*ASSIGNMENT*. Starting at the line that holds "Click the Konfiguration" and stopping at the line that holds "Given: Click the workshop group people icon", restate the records below word for word, with both of those lines included.
:::
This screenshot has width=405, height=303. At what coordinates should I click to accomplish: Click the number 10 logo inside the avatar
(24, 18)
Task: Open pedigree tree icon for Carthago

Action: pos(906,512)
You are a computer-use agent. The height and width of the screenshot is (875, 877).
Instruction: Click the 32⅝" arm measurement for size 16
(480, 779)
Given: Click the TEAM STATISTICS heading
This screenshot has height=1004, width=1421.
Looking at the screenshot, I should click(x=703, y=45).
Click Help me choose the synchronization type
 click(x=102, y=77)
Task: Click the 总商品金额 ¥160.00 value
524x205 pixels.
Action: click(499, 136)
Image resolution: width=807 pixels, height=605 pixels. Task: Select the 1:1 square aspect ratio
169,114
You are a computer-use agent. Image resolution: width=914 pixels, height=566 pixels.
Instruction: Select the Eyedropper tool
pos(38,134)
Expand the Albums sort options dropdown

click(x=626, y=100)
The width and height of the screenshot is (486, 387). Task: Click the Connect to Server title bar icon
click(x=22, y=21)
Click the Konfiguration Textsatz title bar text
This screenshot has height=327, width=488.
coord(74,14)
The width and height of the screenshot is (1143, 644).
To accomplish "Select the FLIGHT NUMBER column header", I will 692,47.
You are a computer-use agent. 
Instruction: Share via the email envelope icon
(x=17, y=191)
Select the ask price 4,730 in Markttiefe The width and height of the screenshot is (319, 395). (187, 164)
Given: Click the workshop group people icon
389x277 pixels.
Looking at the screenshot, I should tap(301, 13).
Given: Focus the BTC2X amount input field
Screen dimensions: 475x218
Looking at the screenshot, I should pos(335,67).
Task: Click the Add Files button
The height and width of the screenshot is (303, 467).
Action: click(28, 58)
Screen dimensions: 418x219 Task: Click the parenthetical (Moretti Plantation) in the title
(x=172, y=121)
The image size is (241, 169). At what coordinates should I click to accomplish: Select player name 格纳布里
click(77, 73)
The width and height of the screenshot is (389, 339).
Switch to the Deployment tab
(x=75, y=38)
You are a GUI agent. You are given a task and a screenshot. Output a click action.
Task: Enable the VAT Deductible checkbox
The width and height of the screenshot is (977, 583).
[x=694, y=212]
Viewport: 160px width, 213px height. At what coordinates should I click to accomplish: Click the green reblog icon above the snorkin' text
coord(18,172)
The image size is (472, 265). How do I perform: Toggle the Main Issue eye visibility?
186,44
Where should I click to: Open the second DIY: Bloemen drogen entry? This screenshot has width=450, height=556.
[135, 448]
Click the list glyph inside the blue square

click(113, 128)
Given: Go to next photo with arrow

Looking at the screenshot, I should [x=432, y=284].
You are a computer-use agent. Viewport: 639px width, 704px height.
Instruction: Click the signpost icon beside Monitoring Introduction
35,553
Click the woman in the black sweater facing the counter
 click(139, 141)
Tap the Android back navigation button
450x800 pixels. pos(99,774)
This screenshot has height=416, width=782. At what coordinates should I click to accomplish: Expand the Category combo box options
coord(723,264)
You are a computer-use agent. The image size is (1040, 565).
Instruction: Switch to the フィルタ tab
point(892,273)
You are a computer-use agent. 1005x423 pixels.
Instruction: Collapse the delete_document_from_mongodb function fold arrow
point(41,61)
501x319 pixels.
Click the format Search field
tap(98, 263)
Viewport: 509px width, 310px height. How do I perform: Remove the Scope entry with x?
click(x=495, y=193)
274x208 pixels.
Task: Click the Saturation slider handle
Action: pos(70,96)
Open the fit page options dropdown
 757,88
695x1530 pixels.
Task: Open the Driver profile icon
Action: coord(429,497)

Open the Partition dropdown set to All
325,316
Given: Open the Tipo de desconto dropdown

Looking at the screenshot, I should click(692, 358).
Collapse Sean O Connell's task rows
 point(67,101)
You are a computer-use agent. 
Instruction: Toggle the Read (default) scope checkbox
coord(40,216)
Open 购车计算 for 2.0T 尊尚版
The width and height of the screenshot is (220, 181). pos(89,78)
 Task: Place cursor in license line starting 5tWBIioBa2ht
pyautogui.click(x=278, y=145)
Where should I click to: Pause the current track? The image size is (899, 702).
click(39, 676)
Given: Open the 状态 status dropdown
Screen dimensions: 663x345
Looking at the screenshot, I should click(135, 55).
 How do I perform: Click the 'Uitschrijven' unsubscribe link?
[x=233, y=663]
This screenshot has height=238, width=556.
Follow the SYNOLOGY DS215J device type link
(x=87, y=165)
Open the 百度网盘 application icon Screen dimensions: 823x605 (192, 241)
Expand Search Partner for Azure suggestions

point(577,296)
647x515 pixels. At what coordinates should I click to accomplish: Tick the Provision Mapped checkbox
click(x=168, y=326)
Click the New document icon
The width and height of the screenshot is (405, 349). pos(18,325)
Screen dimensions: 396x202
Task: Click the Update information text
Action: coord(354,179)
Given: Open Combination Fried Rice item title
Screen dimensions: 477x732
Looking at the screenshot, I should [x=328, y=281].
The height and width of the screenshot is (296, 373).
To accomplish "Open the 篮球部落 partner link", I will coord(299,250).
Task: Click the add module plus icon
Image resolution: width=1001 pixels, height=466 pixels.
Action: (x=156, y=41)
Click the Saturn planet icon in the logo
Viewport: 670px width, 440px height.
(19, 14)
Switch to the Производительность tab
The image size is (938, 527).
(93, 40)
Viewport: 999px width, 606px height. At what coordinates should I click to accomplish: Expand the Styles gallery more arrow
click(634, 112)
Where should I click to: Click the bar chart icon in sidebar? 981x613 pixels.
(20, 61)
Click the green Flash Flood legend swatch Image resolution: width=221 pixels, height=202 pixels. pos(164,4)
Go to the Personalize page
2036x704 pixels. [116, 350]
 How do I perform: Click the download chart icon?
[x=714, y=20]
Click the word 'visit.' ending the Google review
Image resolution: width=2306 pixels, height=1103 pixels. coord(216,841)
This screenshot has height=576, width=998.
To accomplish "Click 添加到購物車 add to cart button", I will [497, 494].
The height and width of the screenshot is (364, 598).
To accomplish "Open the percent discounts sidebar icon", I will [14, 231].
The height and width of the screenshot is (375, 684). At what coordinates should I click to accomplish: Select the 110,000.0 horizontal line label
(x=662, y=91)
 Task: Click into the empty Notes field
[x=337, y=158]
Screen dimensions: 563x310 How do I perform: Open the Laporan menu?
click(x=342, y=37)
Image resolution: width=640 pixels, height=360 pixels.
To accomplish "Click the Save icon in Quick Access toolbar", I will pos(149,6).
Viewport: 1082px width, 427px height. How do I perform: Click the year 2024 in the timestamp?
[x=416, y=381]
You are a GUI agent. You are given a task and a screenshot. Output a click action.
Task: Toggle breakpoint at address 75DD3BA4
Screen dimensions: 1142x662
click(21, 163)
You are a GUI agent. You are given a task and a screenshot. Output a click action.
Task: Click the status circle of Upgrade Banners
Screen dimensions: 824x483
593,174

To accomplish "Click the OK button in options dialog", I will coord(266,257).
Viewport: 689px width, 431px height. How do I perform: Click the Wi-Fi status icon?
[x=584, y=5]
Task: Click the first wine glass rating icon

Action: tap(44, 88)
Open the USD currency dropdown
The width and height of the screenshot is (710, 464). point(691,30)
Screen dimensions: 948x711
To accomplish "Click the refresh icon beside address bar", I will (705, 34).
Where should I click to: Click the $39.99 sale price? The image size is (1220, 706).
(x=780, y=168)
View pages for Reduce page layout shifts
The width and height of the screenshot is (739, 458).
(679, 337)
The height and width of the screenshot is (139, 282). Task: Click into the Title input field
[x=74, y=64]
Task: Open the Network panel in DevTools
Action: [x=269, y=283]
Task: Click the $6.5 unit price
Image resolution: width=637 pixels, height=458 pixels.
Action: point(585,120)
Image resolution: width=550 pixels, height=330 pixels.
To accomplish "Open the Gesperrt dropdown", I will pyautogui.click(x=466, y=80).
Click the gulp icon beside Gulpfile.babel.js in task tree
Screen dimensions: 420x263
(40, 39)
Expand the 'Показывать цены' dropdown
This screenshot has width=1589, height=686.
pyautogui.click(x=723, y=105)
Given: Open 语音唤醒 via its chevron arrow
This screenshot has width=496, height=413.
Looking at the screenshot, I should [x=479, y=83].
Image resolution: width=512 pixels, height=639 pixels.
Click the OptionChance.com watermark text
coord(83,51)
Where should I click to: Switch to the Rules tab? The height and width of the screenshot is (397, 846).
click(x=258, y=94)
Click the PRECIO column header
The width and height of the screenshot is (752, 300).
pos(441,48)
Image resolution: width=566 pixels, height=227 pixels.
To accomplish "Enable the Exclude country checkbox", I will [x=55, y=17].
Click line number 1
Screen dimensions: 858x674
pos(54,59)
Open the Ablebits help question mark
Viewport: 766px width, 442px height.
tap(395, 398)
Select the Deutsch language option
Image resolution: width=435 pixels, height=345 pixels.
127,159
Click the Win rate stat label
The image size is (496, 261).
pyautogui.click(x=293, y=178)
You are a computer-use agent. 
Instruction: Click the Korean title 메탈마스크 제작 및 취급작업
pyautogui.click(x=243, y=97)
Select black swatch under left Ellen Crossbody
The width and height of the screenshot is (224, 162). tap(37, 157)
:::
*WRITTEN REPLY*.
Click the Konfiguration Textsatz title bar text
This screenshot has height=327, width=488.
coord(74,14)
The width and height of the screenshot is (1143, 644).
To accomplish "Select the FLIGHT NUMBER column header", I will 692,47.
You are a computer-use agent. 
Instruction: Share via the email envelope icon
(x=17, y=191)
Select the ask price 4,730 in Markttiefe The width and height of the screenshot is (319, 395). (187, 164)
Given: Click the workshop group people icon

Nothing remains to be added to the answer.